MURRAY HILL INVESTMENTS INC v. PARKER CHAPIN FLATTAU KLIMPL LLP

Reset A A Font size: Print

Supreme Court, Appellate Division, First Department, New York.

MURRAY HILL INVESTMENTS, INC., Plaintiff-Appellant, v. PARKER CHAPIN FLATTAU & KLIMPL, LLP, etc., et al., Defendants-Respondents.

Decided: May 15, 2003

NARDELLI, J.P., MAZZARELLI, WALLACH, FRIEDMAN and MARLOW, JJ. Jeffrey D. Buss, for Plaintiff-Appellant. Alvin M. Stein, for Defendants-Respondents.

Judgment, Supreme Court, New York County (Louis York, J.), entered on or about January 18, 2002, dismissing the amended complaint, and bringing up for review an order, same court and Justice, entered January 14, 2002, which granted defendant's motion to dismiss the complaint as untimely and for failure to state a cause of action, unanimously affirmed, with costs.   Appeal from the order entered January 14, 2002, unanimously dismissed, without costs, as subsumed in the appeal from the ensuing judgment.

 In this action against a law firm and several of its partners seeking damages for malpractice, breach of fiduciary duty, fraud and conversion, the malpractice claim was properly dismissed as untimely since it was interposed more than three years after the allegedly wrongful conduct and, in light of the clearly ruptured relationship between the parties, such limitations period was not extended under the continuous representation doctrine (see generally Shumsky v. Eisenstein, 96 N.Y.2d 164, 726 N.Y.S.2d 365, 750 N.E.2d 67).

 In any case, the malpractice claim was insufficient because, assuming arguendo that defendants' alleged conduct amounted to departures from the professional standard of care, plaintiff has not adequately alleged, as it was required to, that it would have prevailed in the underlying lawsuit (see DeLeon v. Sonin & Genis, 303 A.D.2d 291, 757 N.Y.S.2d 263).   Plaintiff's allegation that “but for” defendants' conduct it would have prevailed is insufficient as purely conclusory (see Gonzalez v. Lombardino, 301 A.D.2d 437, 752 N.Y.S.2d 881).

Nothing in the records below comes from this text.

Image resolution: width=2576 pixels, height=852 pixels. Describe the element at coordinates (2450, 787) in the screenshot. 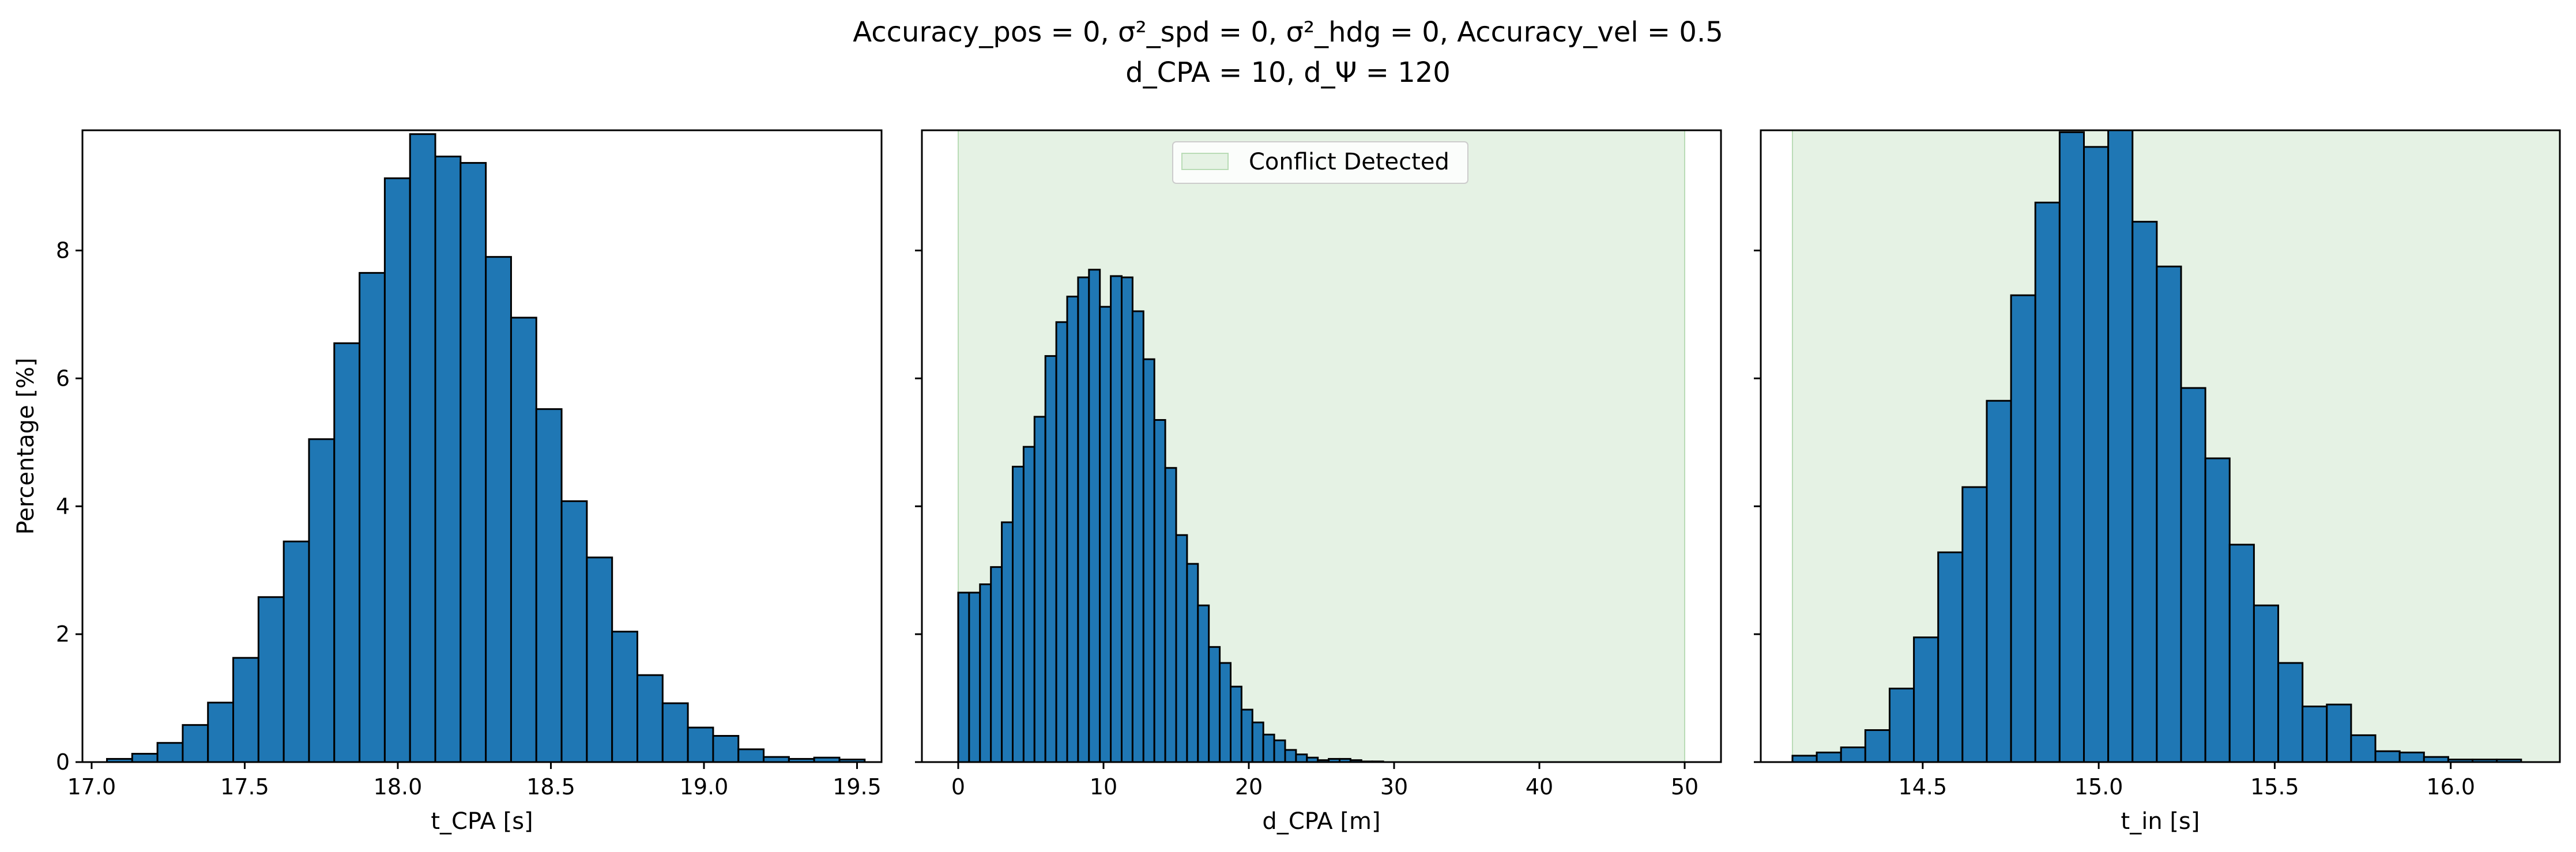

I see `t-in-x-tick-label: 16.0` at that location.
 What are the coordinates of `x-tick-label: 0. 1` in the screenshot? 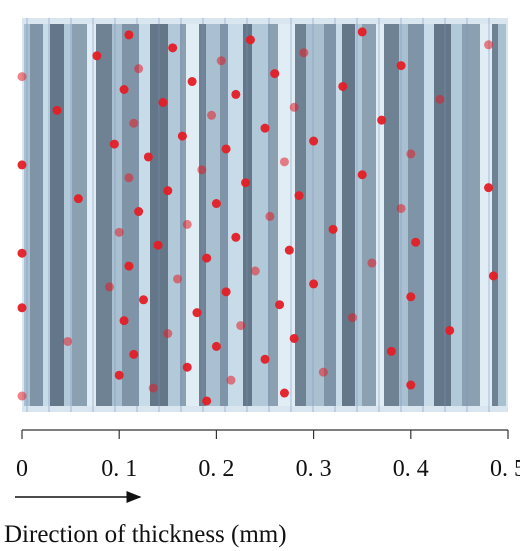 It's located at (119, 469).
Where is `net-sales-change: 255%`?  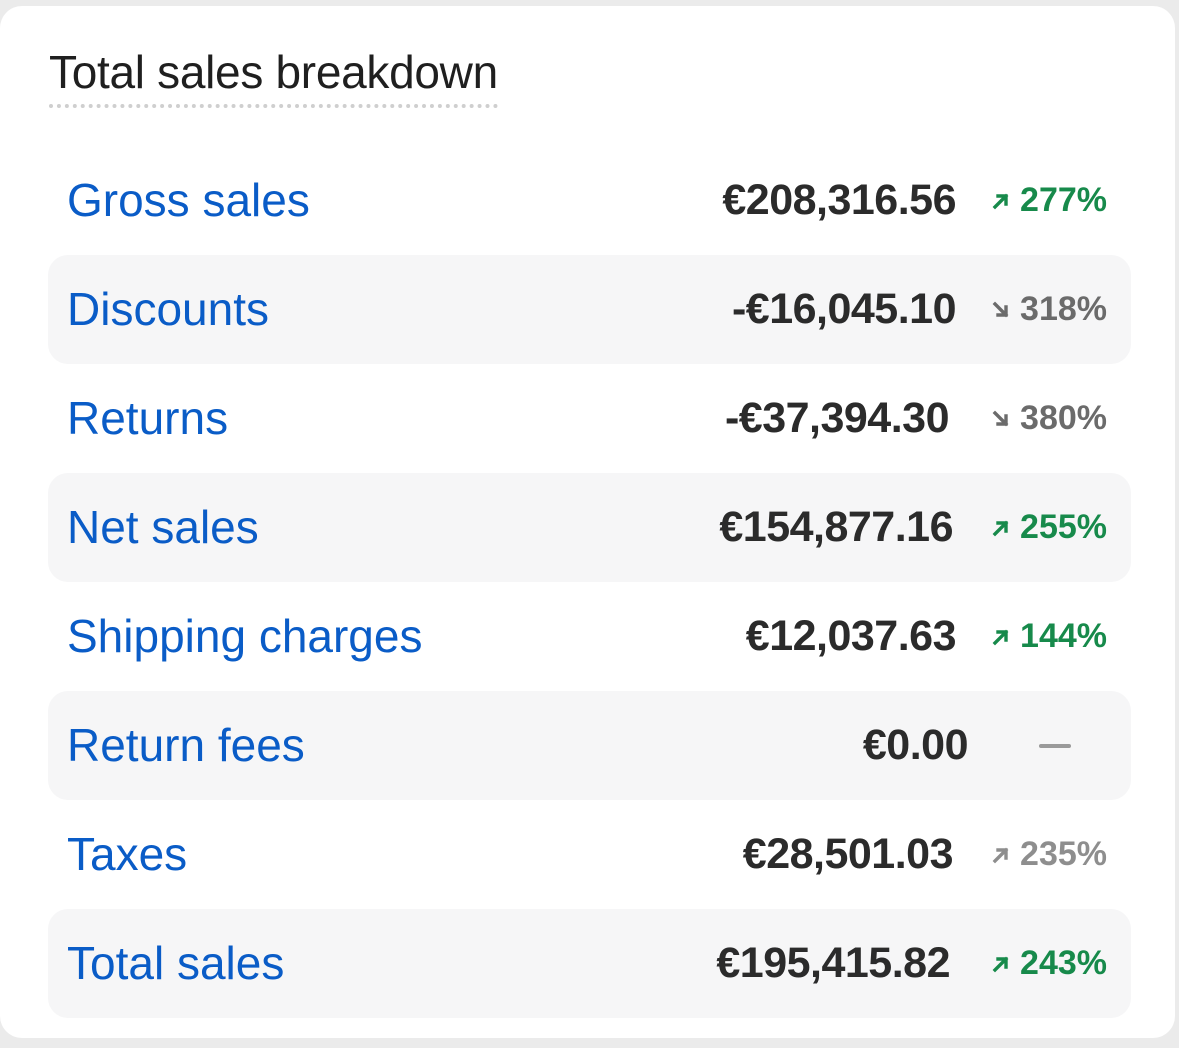
net-sales-change: 255% is located at coordinates (1042, 528).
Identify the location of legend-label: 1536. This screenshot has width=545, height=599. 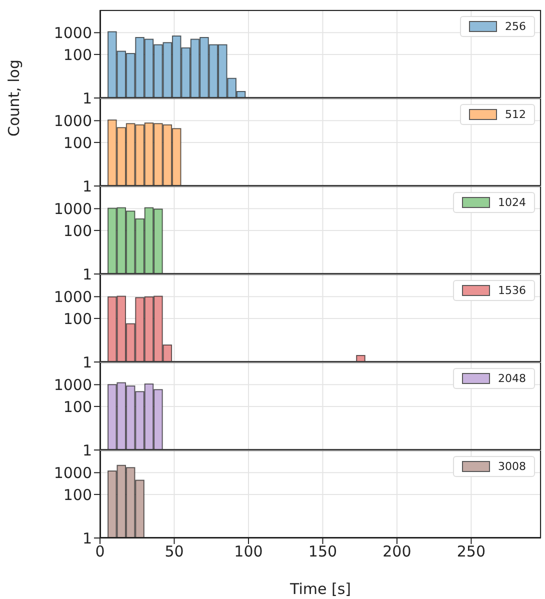
(512, 290).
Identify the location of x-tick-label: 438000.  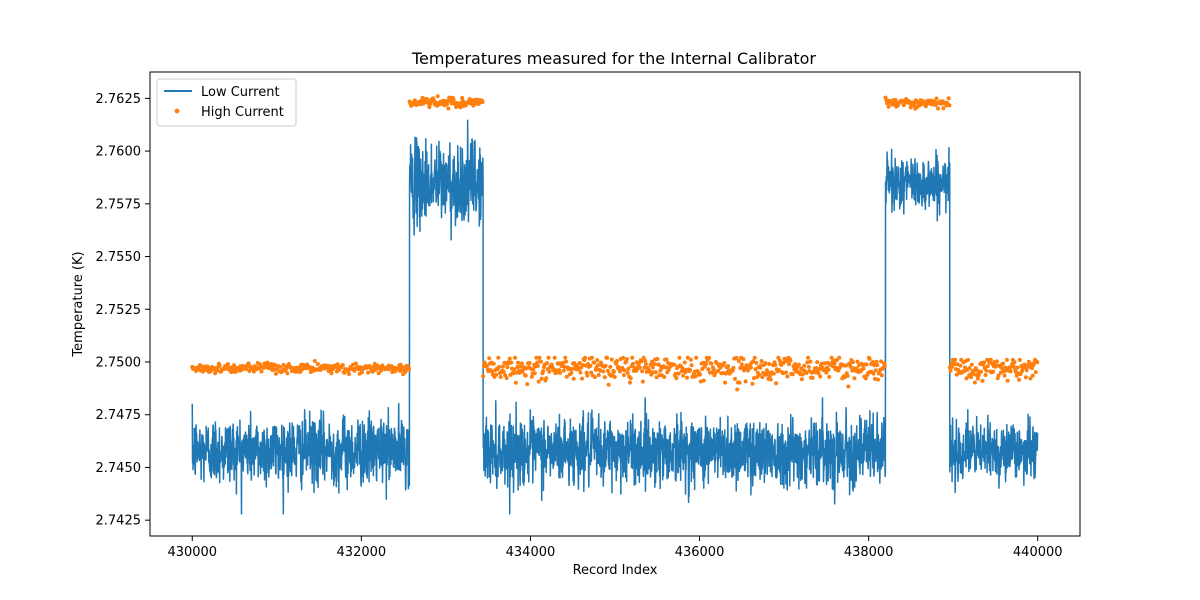
(869, 552).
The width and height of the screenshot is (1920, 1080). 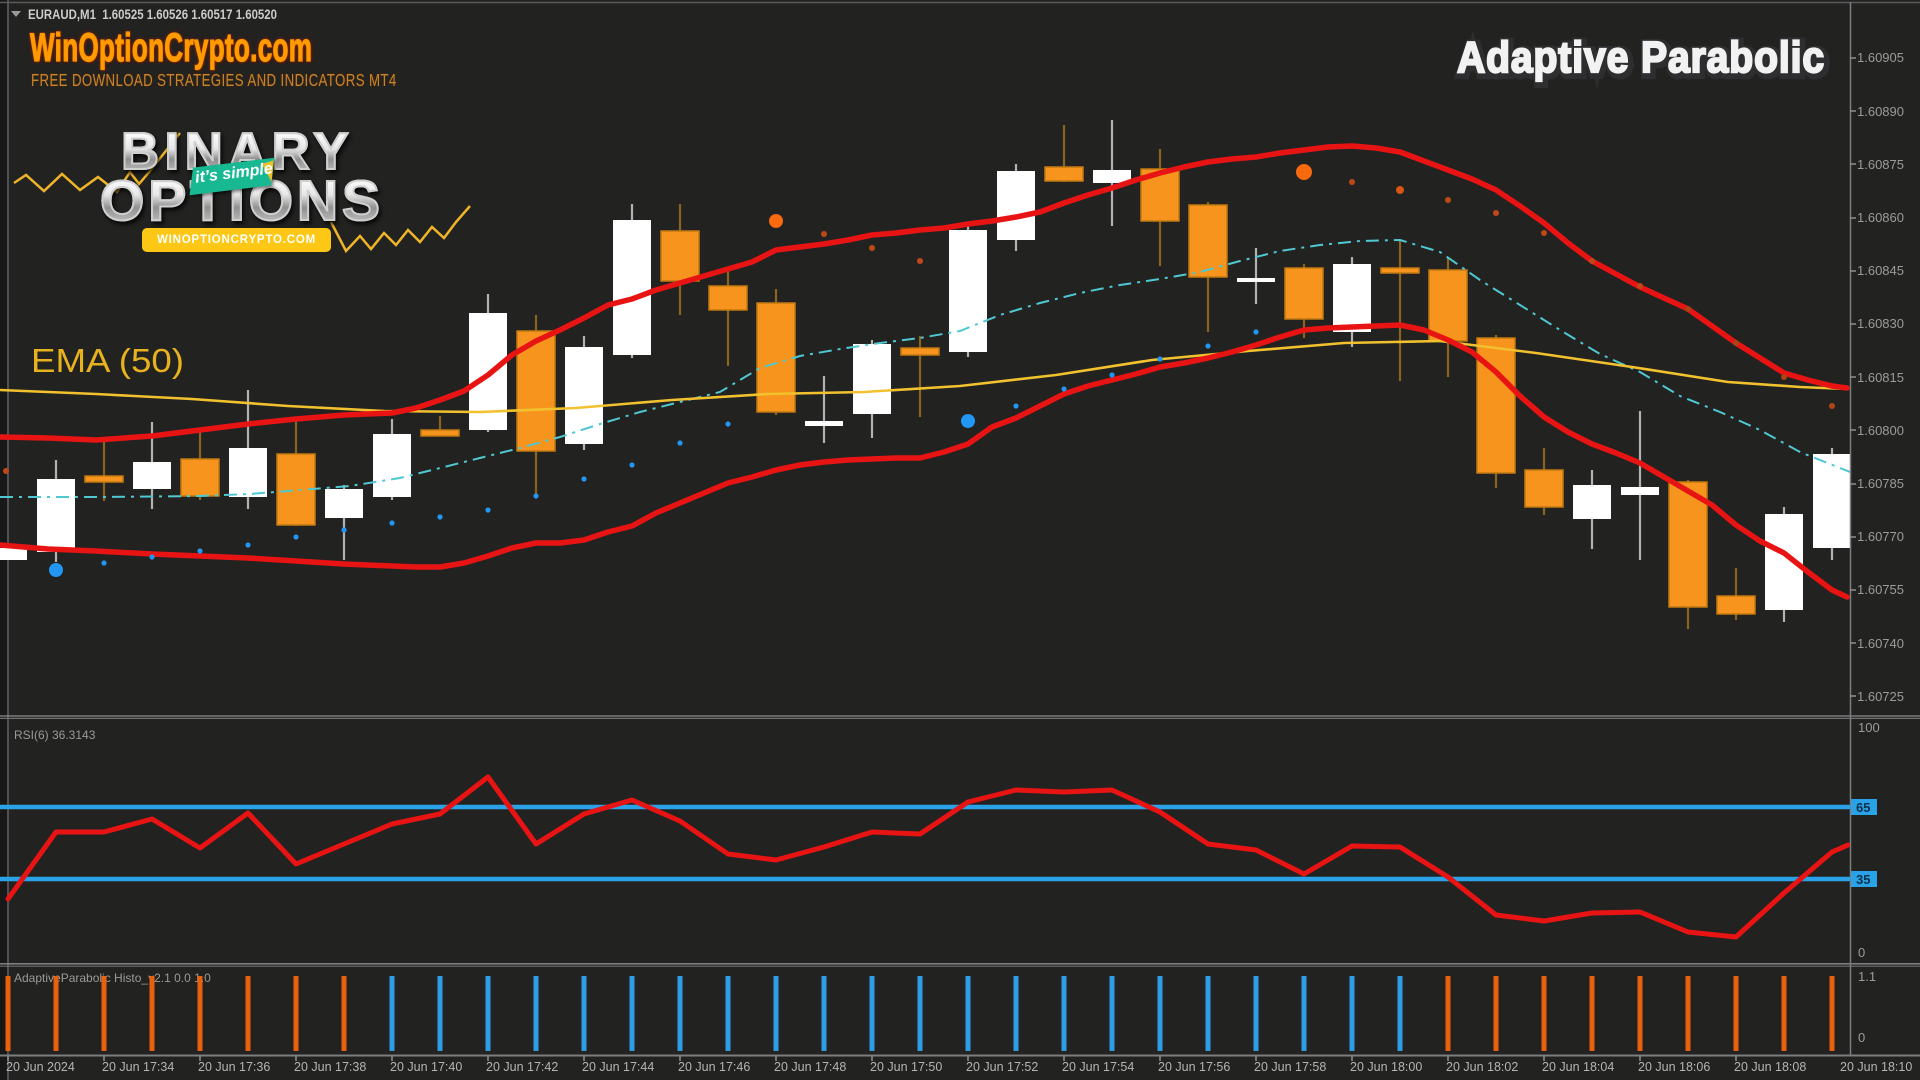 I want to click on svg-text: 1.60845, so click(x=1880, y=270).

The fraud and fiduciary breach causes of action were properly dismissed as duplicative of the untimely and insufficient malpractice claim (see Turk v. Angel, 293 A.D.2d 284, 740 N.Y.S.2d 50;  Penner v. Hoffberg Oberfest Burger & Berger, 303 A.D.2d 249, 755 N.Y.S.2d 835).   Even if the fiduciary breach claim was not entirely duplicative of the asserted malpractice, such claim was insufficient for the same reason as the malpractice cause of action (see Gibbs v. Breed, Abbott & Morgan, 271 A.D.2d 180, 188-189, 710 N.Y.S.2d 578).

 The replevin and conversion claims seeking the return of certain mortgage documents, first asserted in the May 2001 amended complaint, were properly dismissed as untimely.   Contrary to plaintiff's contention, these claims did not relate back to the original complaint because, while the earlier pleading mentioned the mortgage, it provided no notice of a possible claim for wrongful withholding of the related documents.

The appended fraud claim, also first asserted in the amended complaint, was properly dismissed as duplicative, the court recognizing it as merely an attempt to circumvent the limitations period.

We have considered plaintiff's other contentions and find them unavailing.